SUPPLIED TEXT ::
Monday, May. 10, 1948
The Lady or the Guernsey?
It seemed hard to believe that so bland and salve-like a substance as oleomargarine could have set off so abrasive a row. As the House debated repeal of federal oleo taxes last week, party lines snapped like serpentin in a gale; the sulphurous debate grew reminiscent of argument in a waterfront saloon. But there was a good reason. Congress holds few subjects more sacred than 1) American womanhood and 2) American cows. Oleo had forced an awful choice between them.
"Bull Butter." Farm-area Congressmen had long sneered at margarine as "bull butter," had taxed it, regulated and abused it for more than half a century. Women had hardly murmured. For one thing, early margarine was not very tasty. A French chemist had stewed up the first batch from animal fats in 1869 because Napoleon III had offered a prize for a butter substitute. The result was a lardlike, greasy substance. Improved margarine, made from coconut oil, caught the public fancy during World War I. But it was not until the butter-rationed days of World War II that millions of women began buying it in earnest.
Most were surprised and pleased to discover that it tasted and acted almost like butter. Chemists had purified it, changed its consistency and injected it with Vitamin A. They had reduced the size of its water particles so that, when heated, it sizzled and foamed instead of popping and spattering. The only difference (besides its cheaper price) was its color. The dairy lobby had persuaded most states to forbid or restrict the sale of colored oleo; it had prodded Congress in 1902 to impose a 10-c--a-pound tax on the colored product.

DATASET SECTION ::

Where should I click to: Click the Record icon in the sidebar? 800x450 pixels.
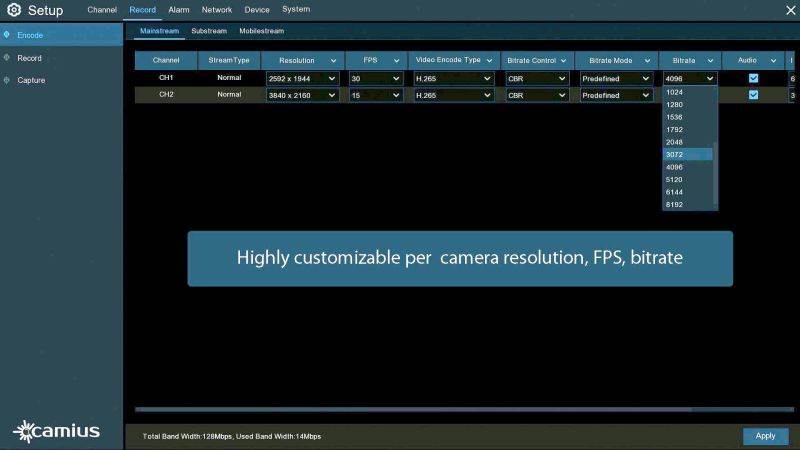(8, 58)
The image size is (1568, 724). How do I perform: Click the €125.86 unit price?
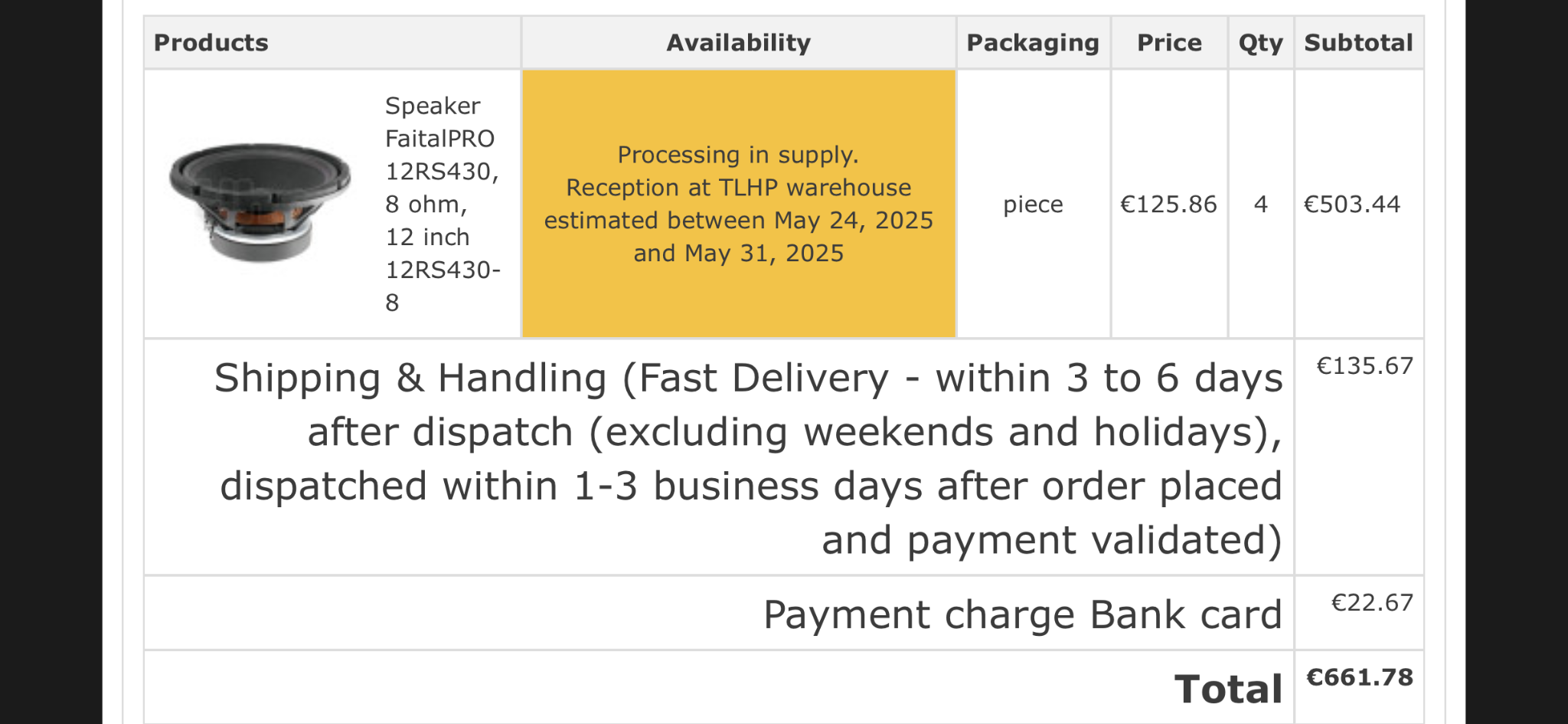1168,205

THE PROBLEM ::
Answer these questions from the oleomargarine article:
1. In what year did a French chemist make the first batch of margarine?
2. What was the improved margarine that caught on during World War I made from?
3. Which vitamin did chemists inject into margarine?

EXPECTED OUTPUT ::
1. 1869
2. Coconut oil
3. Vitamin A